What is required: What you return should be the entries, unchanged, without their pictures.

-- Provided material follows --

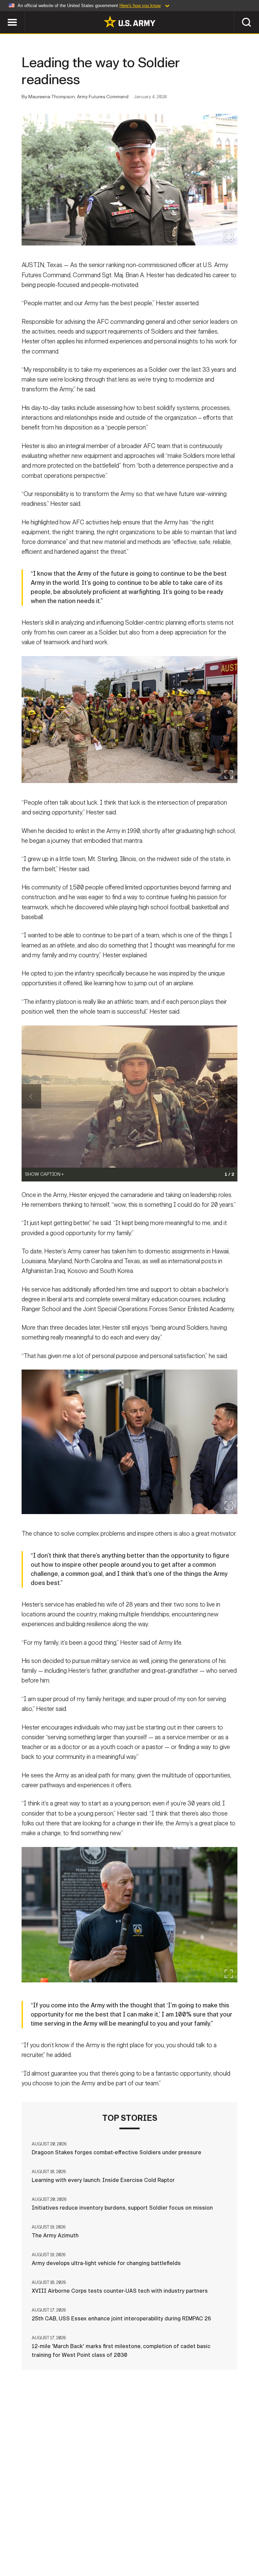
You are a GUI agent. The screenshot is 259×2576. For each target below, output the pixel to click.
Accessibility (168, 2542)
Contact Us (47, 2542)
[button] (3, 14)
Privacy (84, 2542)
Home (15, 2542)
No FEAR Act (236, 2542)
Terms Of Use (121, 2542)
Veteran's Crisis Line (129, 2551)
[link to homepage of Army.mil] (129, 21)
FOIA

-- Provided material concluded --

Task output:
You are a GUI agent. The screenshot is 259×2576. For each target below, output the pixel to click.
Accessibility (168, 2542)
Contact Us (47, 2542)
[button] (3, 14)
Privacy (84, 2542)
Home (15, 2542)
No FEAR Act (236, 2542)
Terms Of Use (121, 2542)
Veteran's Crisis Line (129, 2551)
[link to homepage of Army.mil] (129, 21)
FOIA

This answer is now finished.